Il nuovo governo italiano guidato da Pietro Badoglio avviò subito un progressivo disimpegno delle forze del Regio Esercito dalla Francia; già il 10 agosto 1943 alcune unità fino ad allora impegnate nel teatro francese vennero ridislocate in Italia: la Divisione alpina "Alpi Graie" fu trasferita a La Spezia, la Divisione fanteria "Legnano" a Bologna e la Divisione fanteria "Rovigo" a Torino. Nell'ambito del successivo "Accordo di Casalecchio" tra i Comandi Supremi tedesco e italiano (il 15 agosto), si dispose la completa evacuazione del territorio francese da parte della 4ª Armata italiana, che sarebbe rientrata in territorio italiano.

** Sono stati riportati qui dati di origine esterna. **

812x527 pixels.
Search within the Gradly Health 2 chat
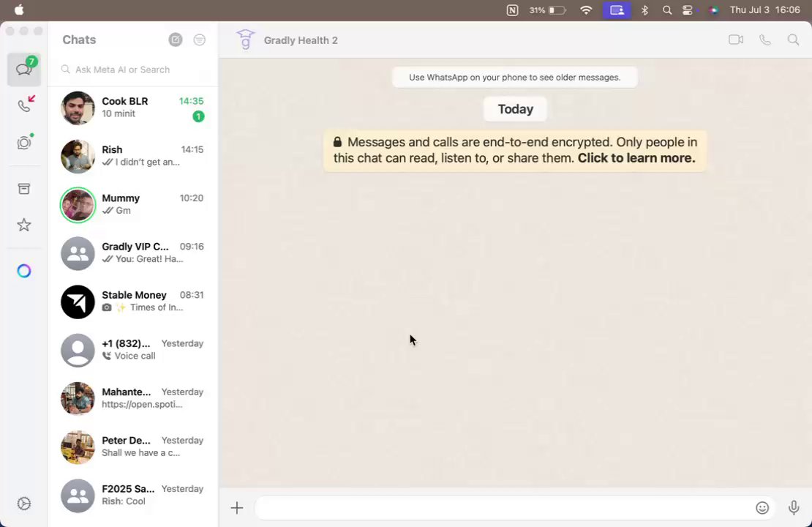(793, 40)
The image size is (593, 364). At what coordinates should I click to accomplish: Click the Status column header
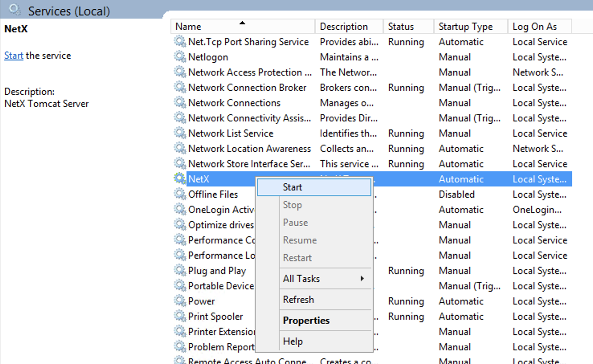401,27
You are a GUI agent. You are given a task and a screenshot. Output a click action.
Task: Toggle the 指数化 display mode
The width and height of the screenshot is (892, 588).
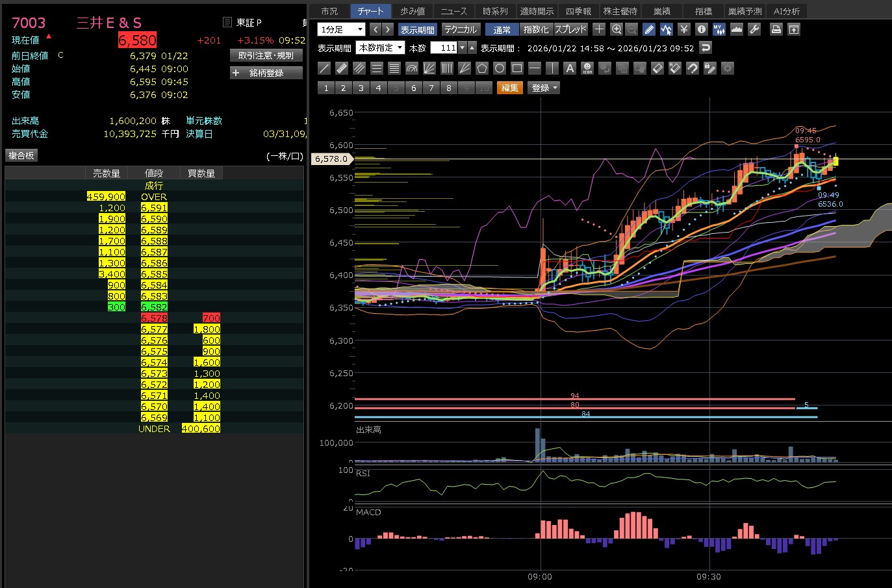[x=536, y=29]
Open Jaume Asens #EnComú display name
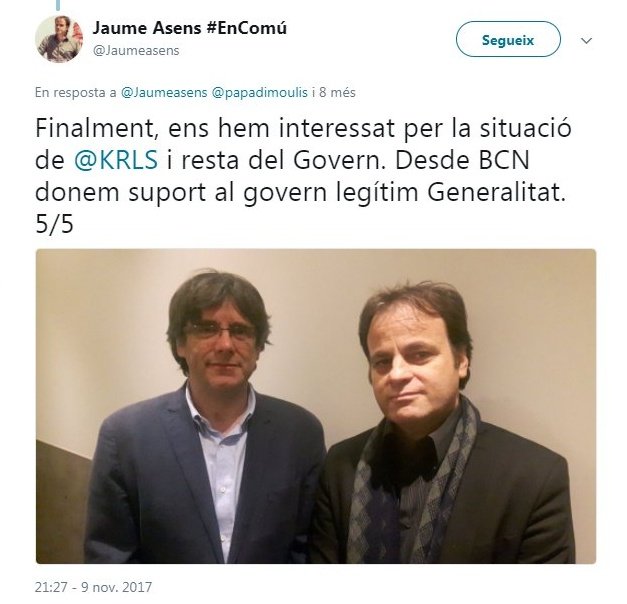 [190, 28]
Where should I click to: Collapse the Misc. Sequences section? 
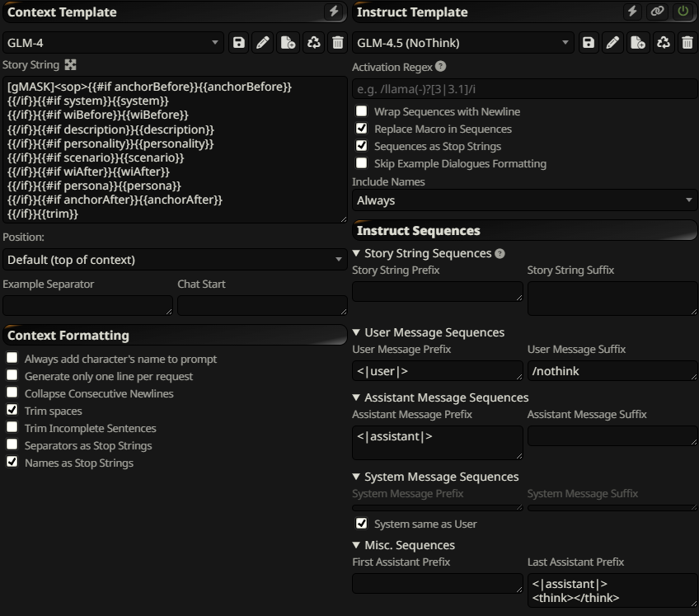click(x=356, y=545)
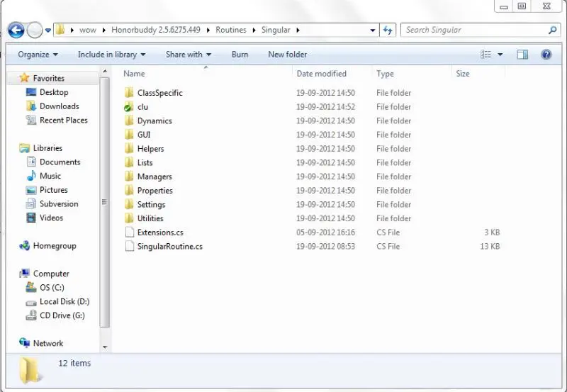
Task: Toggle the preview pane icon
Action: 522,55
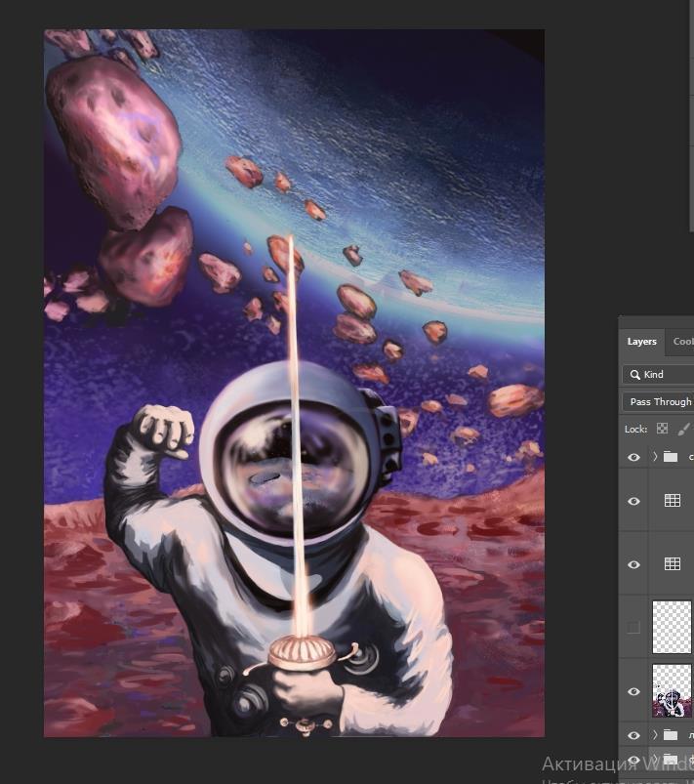The image size is (694, 784).
Task: Show the hidden transparent layer using its empty visibility box
Action: point(633,628)
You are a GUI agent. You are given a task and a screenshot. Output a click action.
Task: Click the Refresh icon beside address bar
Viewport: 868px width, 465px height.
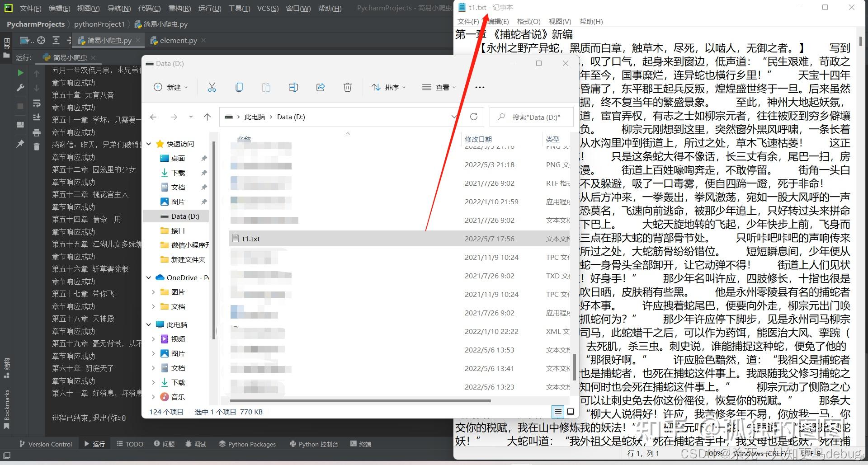coord(474,117)
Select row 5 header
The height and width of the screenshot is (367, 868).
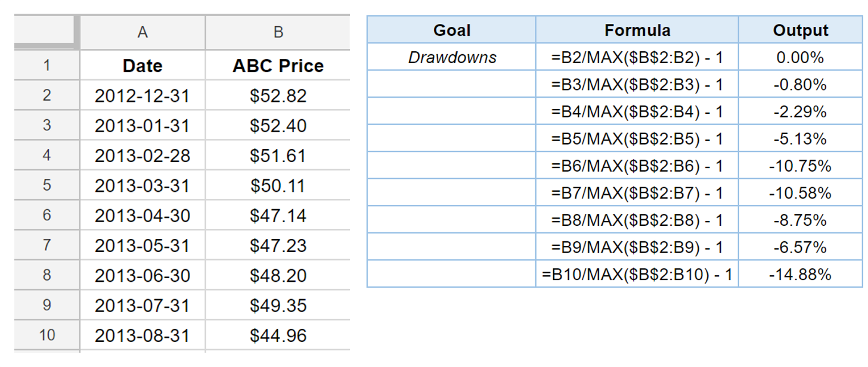click(47, 185)

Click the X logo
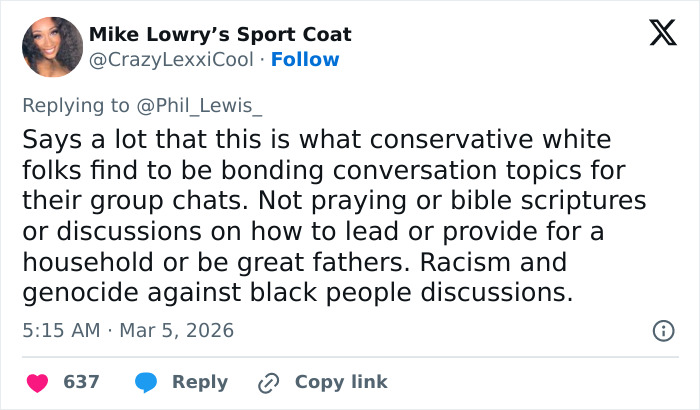tap(656, 34)
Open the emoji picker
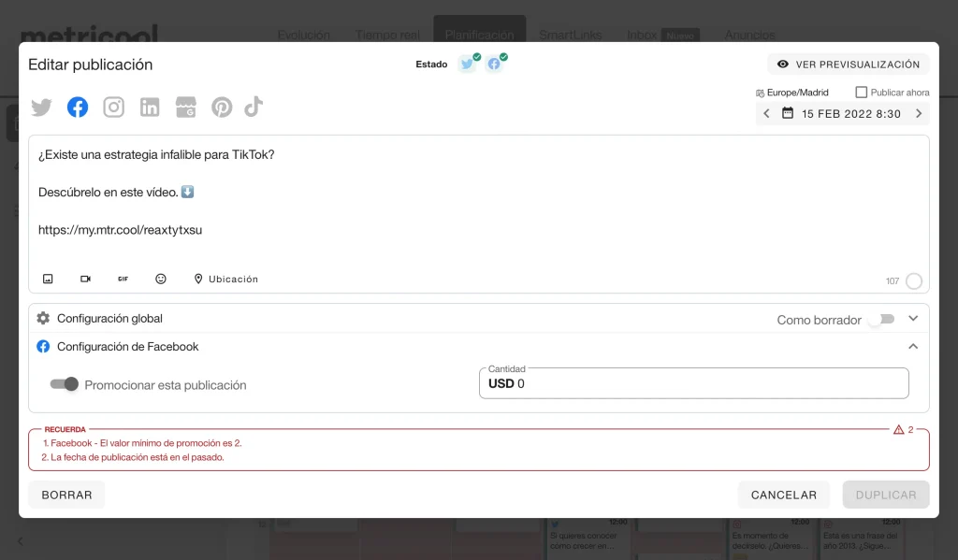The height and width of the screenshot is (560, 958). click(161, 279)
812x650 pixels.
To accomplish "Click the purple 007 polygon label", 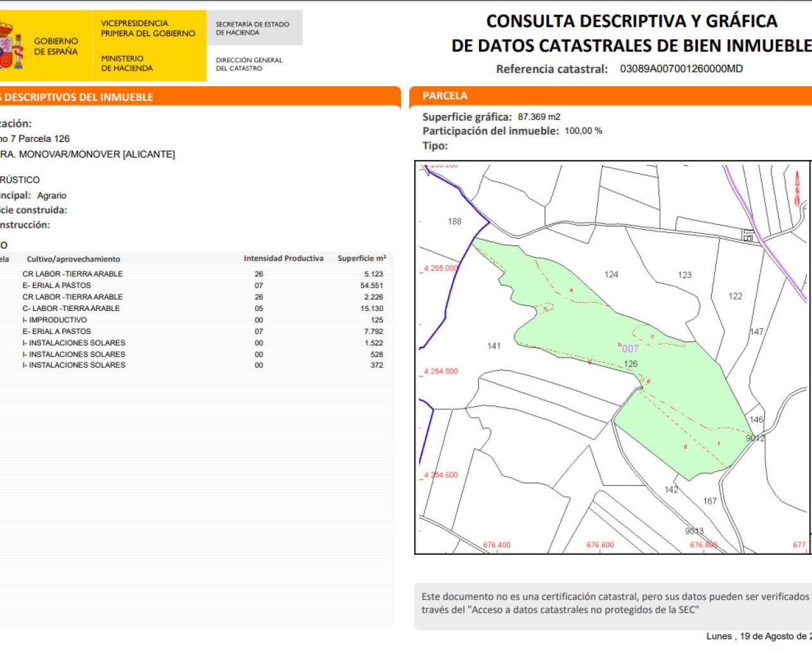I will (x=629, y=348).
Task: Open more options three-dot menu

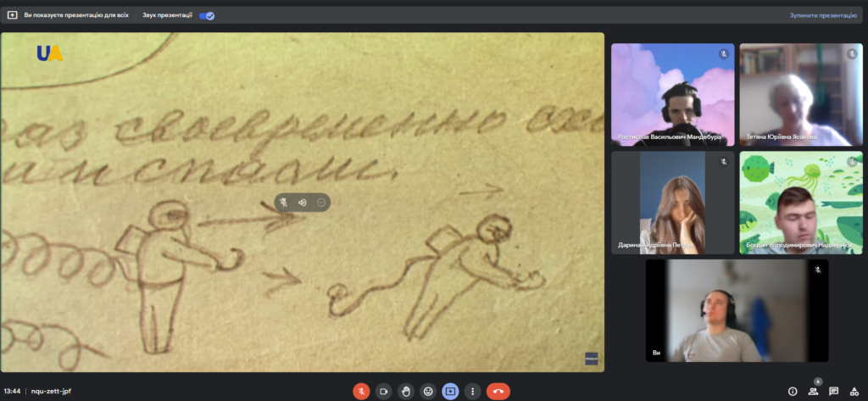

L'unico lembo di terra francese che sarebbe rimasto ancora sotto il controllo del Regio Esercito sarebbe stato il saliente nizzardo compreso tra il confine e la cosiddetta linea Tinea-Varo.
I termini dell'Accordo prevedevano la cessione ai tedeschi di ogni responsabilità difensiva dell'area in precedenza occupata dagli italiani, oltre alla consegna di tutto il materiale di preda bellica francese, delle fortificazioni, dell'artiglieria, delle armi automatiche e del relativo munizionamento. Secondo il calendario delle operazioni, la XIX Armata tedesca avrebbe dovuto assumere il pieno controllo dell'area entro il 9 settembre, mentre il completamento delle operazioni di evacuazione da parte della 4ª Armata italiana era previsto per il 25 settembre.
Dopo l'8 settembre 1943
modificaL'annuncio dell'armistizio l'8 settembre 1943 colse la 4ª Armata di sorpresa: l'evacuazione delle truppe italiane non era ancora stata completata, lasciando così circa 100.000 uomini (dei quali solo 60.000 effettivamente combattenti) alla mercé della prevedibile reazione tedesca. Il Comando supremo della Wehrmacht ordinò immediatamente un'offensiva contro le posizioni italiane nel sud della Francia; per quest'operazione furono impegnate tre divisioni della XIX Armata, fornite, a differenza dei loro avversari, di mezzi corazzati e motorizzati. Le posizioni italiane nei territori della Francia occupata furono facilmente costrette alla resa da parte delle forze tedesche. Pur in un quadro di generale disfacimento, si segnalarono comunque episodi di alto valore militare da parte dei soldati italiani, che cercarono come poterono di resistere alle preponderanti forze nemiche in numerosi scontri presso Nizza, Grenoble, Gap o il passo del Fréjus. Con la loro sconfitta terminò definitivamente l'occupazione militare italiana nel sud della Francia, cui seguirono "deportazioni dei militari italiani in Germania, finalizzate al lavoro coatto e motivate principalmente da contrasti ideologici (mancata adesione alla Repubblica Sociale Italiana e insubordinazione agli ordini dopo l'armistizio dell'8 settembre 1943"[14].[15].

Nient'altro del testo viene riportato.